Brown is a consummate multi-disciplinarian, selecting her axes of expression from an expansive palette. Her sculptures are formed of fabric, sand and stone. She paints abstracts in oils over wooden album covers, harmonizing with acrylics and repurposed plastic material. Even her bright-hued monoprints, like Squishing Up Daisies and Seed Spreader 7, defy rectangular constraints: shoots and tendrils reach beyond right-angled borders like synaptic connections bridging hemispheres.
The works are inspired by her 2023 book If you lie down in a field, she will find you there. The slender volume of essays reflect on her mother’s life and times, seen through the prismatic glass of family memories.
“The book itself is an effort to understand my mother, both as a child but also her historical and cultural place,” said Brown. “She was a religious woman and that’s the place where I find real difficulty in understanding her. I’m not a practicing Protestant but I was raised in that tradition and our dominant culture is a Protestant culture. And so I begin to see things in our culture that are influenced by that.”
Brown observed that many church communities strive to curtail exceptional, unique or unusual behaviours — a tendency she also notes in small communities and Canadian society writ large. In her book, she recalls seeing her own father view a painting with apparent disdain. “As I got closer,” she writes, “I realized Dad wasn’t angry. He was frightened by incomprehension and totally diminished by it.”

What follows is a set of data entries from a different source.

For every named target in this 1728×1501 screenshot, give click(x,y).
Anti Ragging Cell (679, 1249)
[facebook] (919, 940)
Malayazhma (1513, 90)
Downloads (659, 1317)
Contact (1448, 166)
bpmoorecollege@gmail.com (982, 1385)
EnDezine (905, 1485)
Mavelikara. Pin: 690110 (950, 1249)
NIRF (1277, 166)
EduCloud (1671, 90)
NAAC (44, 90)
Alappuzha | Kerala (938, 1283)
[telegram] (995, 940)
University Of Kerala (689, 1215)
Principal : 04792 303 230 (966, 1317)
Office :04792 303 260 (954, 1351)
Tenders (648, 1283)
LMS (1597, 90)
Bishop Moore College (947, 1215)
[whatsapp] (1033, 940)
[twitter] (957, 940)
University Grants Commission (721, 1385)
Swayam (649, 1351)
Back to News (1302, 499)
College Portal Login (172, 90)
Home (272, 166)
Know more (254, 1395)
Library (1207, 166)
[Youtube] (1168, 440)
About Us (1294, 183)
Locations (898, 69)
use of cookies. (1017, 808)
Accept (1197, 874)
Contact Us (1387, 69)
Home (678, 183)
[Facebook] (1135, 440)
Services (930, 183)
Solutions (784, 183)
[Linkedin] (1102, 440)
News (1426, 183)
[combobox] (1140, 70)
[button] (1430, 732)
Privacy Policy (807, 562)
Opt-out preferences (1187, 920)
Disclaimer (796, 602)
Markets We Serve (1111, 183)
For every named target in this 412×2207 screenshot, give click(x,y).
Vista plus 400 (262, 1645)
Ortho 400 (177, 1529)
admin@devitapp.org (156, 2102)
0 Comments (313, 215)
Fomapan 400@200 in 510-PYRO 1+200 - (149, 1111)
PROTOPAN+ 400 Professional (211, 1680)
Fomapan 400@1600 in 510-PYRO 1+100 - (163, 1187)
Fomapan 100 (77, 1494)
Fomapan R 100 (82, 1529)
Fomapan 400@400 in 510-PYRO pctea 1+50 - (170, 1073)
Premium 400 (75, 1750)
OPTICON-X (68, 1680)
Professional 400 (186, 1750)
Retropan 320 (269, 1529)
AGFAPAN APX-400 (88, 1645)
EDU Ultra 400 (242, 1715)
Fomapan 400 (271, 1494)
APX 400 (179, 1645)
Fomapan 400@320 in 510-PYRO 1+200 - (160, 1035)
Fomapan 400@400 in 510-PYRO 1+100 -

There are four recurring primal figures in Brown’s work that illustrate the effect of cultural forces. Her favourite, she admitted, is the “corporeal lump,” which like the others (including the “upright address” and “beckoning display”), demonstrate the relationship of gravity to matter. Once upon a time, sculpture was the most effective way to create lifelike replicas. Now, the mediums of film and photography can more ably represent the surface of things while sculpture delves into more primal, attractive forces.
“I know we don’t consider sticks confrontational but just the very act of something standing up on its own accord, and the way you stand, is making an assertion about itself and about you,” she explained.
Brown’s artworks offer a vision of domestic familiarity — as in her tufted wool Chenille and the calculated assemblage of Storage — while simultaneously evoking the alienness of ritual objects. In Storage, a felt-corseted scepter rises from its base, capped with opposing demi-orbs. Light from the nearby Medusa Street window casts complementary shadows that appear vaguely humanoid.
Brown, who holds degrees from Emily Carr University, Simon Fraser, and New York’s Bard College, is also the general manager of Vancouver Poetry House, a not-for-profit that supports spoken-word artists.
Brown’s figures, like words themselves, have textures and motility of their own. “I want viewers to imagine moving things around,” she said. “They don’t need to actually move them but I don’t screw things down. You can potentially imagine putting them in a different place. And that, to me, seems a lot like our minds.”
States of Mind at Different Times remains on display at the Sunshine Coast Arts Centre until Nov. 9.